ISTRUZIONI DEL COMPITO:
Selezioni e trascriva tutte le righe dei dati forniti in cui compare la parola "width".

DATI FORNITI:

::::::::::

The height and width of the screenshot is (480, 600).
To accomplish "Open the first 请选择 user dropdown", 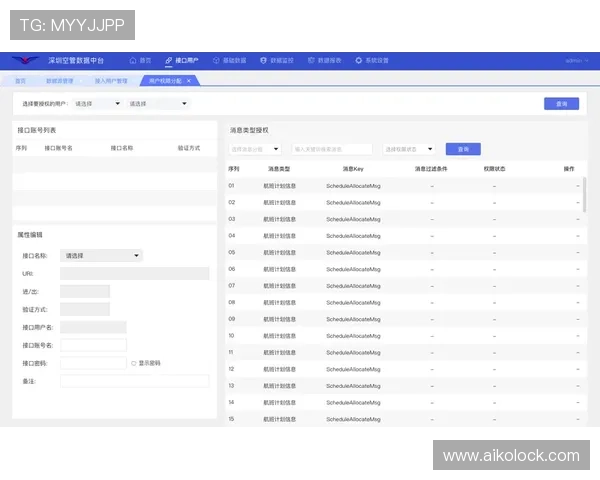I will (x=97, y=103).
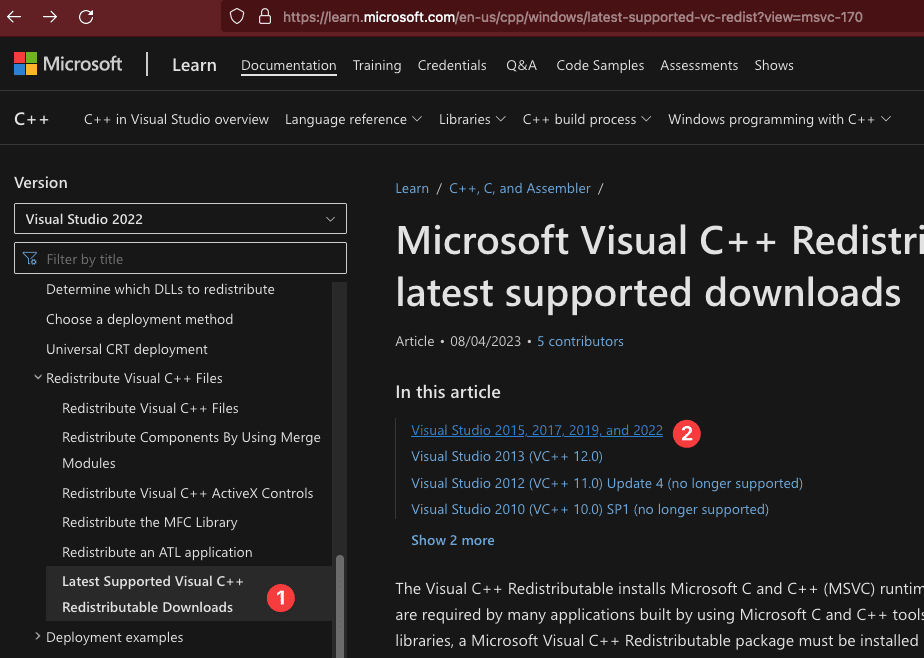Click red annotation badge number 2
924x658 pixels.
(x=686, y=433)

::::::::::

RISPOSTA AL COMPITO:
The height and width of the screenshot is (480, 600).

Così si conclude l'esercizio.